▸ WORK TO COMPLETE: Look through the records, and whenever a line includes the word "blue", copy it.

(Source data)
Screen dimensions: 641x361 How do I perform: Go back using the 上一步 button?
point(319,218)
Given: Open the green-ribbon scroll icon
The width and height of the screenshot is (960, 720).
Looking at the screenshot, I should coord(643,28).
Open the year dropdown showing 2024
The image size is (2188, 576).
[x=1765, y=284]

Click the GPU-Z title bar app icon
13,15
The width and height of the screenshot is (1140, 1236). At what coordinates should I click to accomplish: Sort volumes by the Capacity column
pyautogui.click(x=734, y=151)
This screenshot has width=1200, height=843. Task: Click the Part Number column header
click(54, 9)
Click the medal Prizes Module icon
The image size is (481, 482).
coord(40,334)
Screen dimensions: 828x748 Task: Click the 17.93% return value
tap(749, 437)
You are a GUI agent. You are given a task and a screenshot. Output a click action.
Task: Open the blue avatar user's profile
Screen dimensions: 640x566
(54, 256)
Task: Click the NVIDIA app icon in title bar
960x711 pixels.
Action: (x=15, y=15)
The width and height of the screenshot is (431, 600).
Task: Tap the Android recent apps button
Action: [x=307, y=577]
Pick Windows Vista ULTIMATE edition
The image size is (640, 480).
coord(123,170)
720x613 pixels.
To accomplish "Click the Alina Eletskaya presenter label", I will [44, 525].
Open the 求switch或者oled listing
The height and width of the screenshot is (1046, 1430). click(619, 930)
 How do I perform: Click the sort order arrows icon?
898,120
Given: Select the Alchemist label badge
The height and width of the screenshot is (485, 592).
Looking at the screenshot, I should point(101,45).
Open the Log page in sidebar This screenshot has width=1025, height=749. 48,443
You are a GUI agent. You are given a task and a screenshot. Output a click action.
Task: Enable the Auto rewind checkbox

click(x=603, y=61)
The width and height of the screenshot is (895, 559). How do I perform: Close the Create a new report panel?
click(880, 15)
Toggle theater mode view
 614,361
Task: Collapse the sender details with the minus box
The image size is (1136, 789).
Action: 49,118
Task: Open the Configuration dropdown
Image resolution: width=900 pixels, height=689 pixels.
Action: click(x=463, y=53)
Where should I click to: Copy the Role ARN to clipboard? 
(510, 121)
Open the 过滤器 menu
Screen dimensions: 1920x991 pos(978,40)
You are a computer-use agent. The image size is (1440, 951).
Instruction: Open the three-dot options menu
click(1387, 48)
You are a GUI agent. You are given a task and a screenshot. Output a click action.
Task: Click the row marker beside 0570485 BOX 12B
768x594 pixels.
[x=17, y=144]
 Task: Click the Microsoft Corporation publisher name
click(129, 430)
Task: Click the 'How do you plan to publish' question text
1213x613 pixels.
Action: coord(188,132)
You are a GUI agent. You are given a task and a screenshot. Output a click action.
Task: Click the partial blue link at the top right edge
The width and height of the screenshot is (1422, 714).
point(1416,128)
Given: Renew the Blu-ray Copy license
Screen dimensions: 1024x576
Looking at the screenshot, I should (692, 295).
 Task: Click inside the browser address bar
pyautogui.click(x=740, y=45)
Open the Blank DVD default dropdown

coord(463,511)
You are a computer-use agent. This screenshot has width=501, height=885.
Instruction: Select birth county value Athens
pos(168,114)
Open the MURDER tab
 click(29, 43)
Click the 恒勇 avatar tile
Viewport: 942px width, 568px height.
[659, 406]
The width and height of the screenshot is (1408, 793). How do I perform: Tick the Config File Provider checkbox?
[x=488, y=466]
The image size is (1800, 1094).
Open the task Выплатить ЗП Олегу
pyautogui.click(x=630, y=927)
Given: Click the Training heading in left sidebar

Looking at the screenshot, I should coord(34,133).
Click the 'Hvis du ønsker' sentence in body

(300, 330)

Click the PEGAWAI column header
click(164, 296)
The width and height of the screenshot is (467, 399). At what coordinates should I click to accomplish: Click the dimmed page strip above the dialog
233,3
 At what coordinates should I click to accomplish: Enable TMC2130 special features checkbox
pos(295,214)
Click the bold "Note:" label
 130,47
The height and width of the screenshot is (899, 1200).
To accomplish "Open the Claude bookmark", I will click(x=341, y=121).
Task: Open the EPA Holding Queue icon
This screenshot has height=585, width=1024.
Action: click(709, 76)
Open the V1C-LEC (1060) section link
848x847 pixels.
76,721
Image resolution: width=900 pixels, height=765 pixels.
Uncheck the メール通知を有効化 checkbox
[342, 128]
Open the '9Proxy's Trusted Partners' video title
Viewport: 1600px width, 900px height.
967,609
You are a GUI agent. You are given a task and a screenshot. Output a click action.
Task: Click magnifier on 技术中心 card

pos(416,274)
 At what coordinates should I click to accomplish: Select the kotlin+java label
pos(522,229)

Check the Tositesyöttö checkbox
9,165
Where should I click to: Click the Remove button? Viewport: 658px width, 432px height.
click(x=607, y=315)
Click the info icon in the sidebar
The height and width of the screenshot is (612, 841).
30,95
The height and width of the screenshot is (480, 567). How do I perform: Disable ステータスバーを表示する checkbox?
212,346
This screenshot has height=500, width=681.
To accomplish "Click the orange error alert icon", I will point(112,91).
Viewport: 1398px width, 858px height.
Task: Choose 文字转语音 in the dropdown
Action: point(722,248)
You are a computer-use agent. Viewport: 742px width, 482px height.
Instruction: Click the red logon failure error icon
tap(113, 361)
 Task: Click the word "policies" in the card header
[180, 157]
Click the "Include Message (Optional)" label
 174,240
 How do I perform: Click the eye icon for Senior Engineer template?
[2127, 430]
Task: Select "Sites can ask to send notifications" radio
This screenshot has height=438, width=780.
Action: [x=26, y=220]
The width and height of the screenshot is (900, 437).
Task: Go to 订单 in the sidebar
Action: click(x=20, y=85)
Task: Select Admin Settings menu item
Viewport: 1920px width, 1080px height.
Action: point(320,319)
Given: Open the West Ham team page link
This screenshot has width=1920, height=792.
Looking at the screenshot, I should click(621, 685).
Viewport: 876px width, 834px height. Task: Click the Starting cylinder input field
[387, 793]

▸ TASK SOLUTION:
Task: Open the blue avatar user's profile
Task: Click the partial blue link at the top right edge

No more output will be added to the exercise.